### INFORMATION PROVIDED:
....................

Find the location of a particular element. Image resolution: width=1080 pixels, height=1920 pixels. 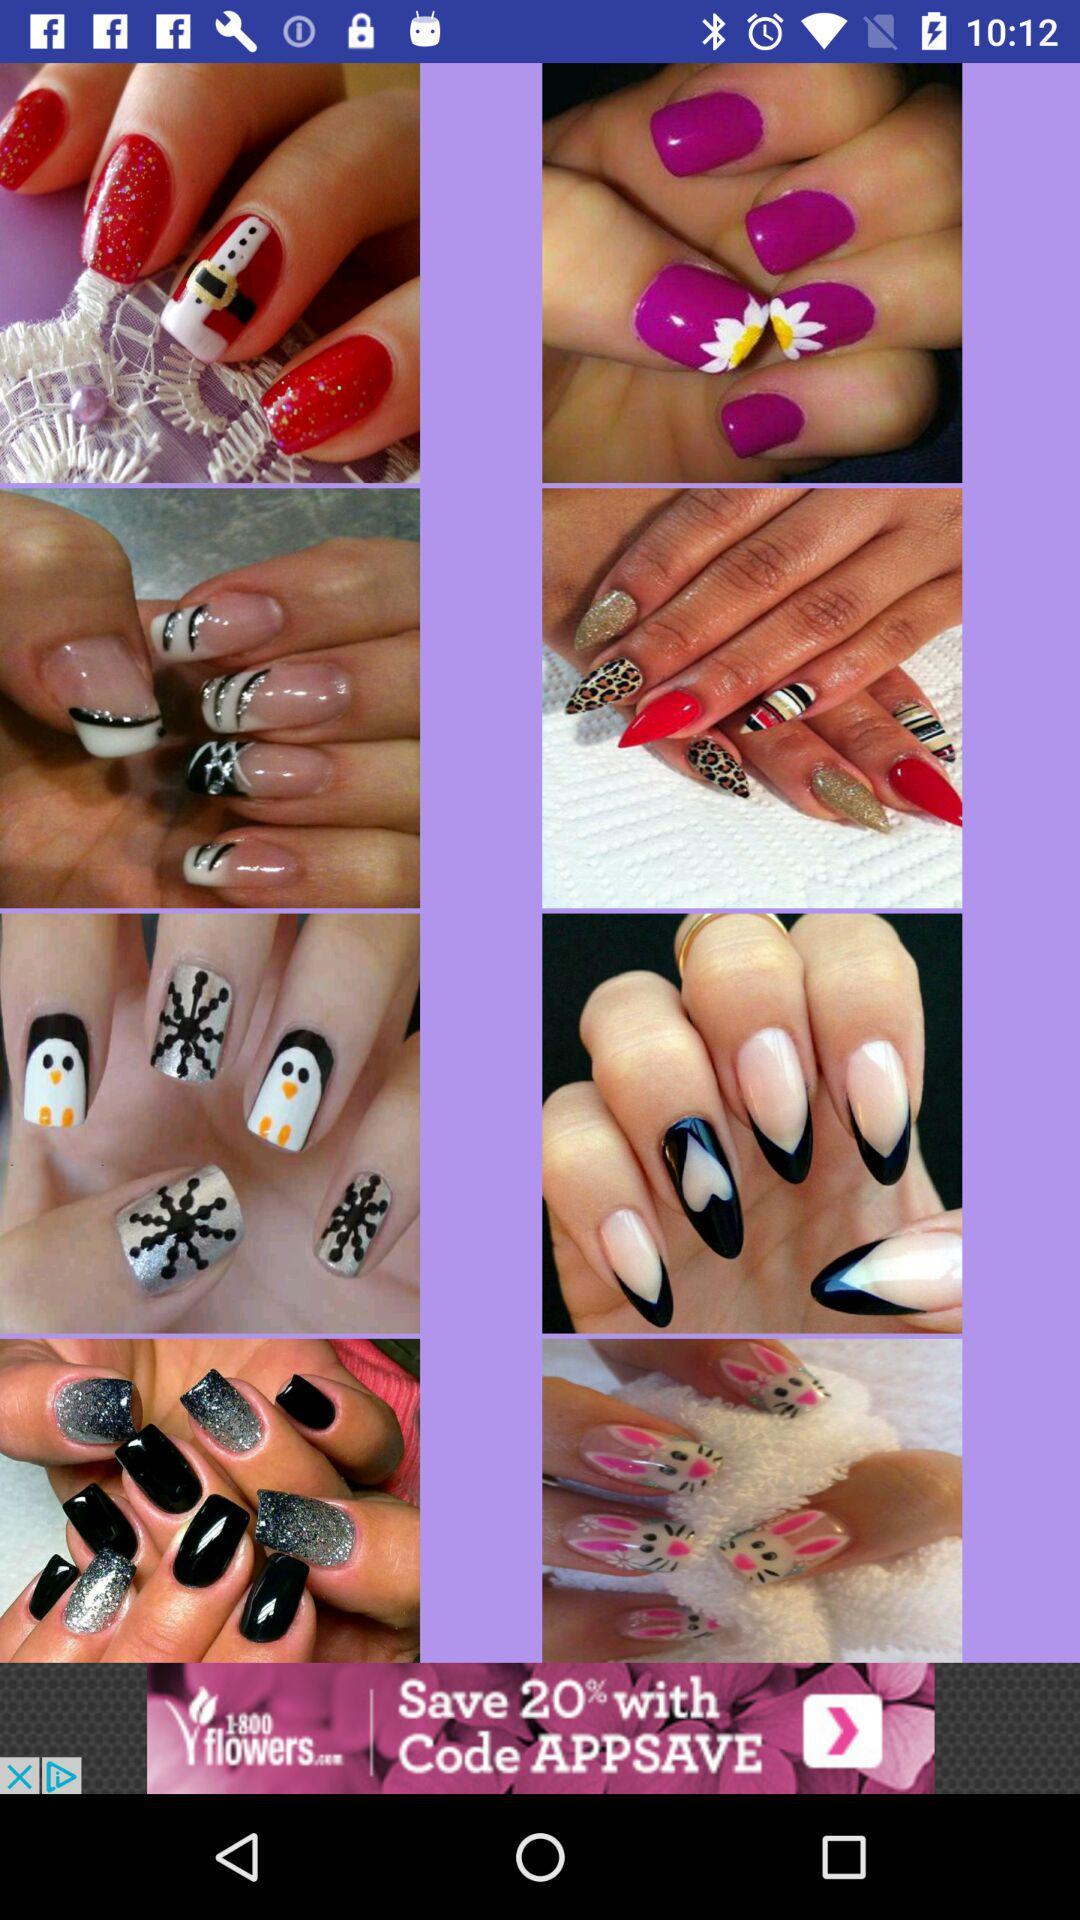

....................

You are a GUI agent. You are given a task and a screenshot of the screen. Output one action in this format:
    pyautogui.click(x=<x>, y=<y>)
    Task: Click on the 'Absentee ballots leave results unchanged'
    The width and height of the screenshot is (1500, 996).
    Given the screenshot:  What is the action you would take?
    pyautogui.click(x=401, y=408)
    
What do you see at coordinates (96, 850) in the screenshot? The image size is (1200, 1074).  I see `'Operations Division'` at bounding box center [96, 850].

....................

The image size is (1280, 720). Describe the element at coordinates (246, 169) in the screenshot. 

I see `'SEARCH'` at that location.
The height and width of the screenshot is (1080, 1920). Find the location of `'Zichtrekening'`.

....................

### EXERCISE REQUIREMENTS:
Change "Absentee ballots" to "Mail-in ballots" in the lines between the one holding "You are a GUI" and the one holding "What do you", inclusive, and write out only those lines, with nothing else altered.

### SOLUTION TO THIS TASK:
You are a GUI agent. You are given a task and a screenshot of the screen. Output one action in this format:
    pyautogui.click(x=<x>, y=<y>)
    Task: Click on the 'Mail-in ballots leave results unchanged'
    The width and height of the screenshot is (1500, 996).
    Given the screenshot:  What is the action you would take?
    pyautogui.click(x=401, y=408)
    
What do you see at coordinates (96, 850) in the screenshot? The image size is (1200, 1074).  I see `'Operations Division'` at bounding box center [96, 850].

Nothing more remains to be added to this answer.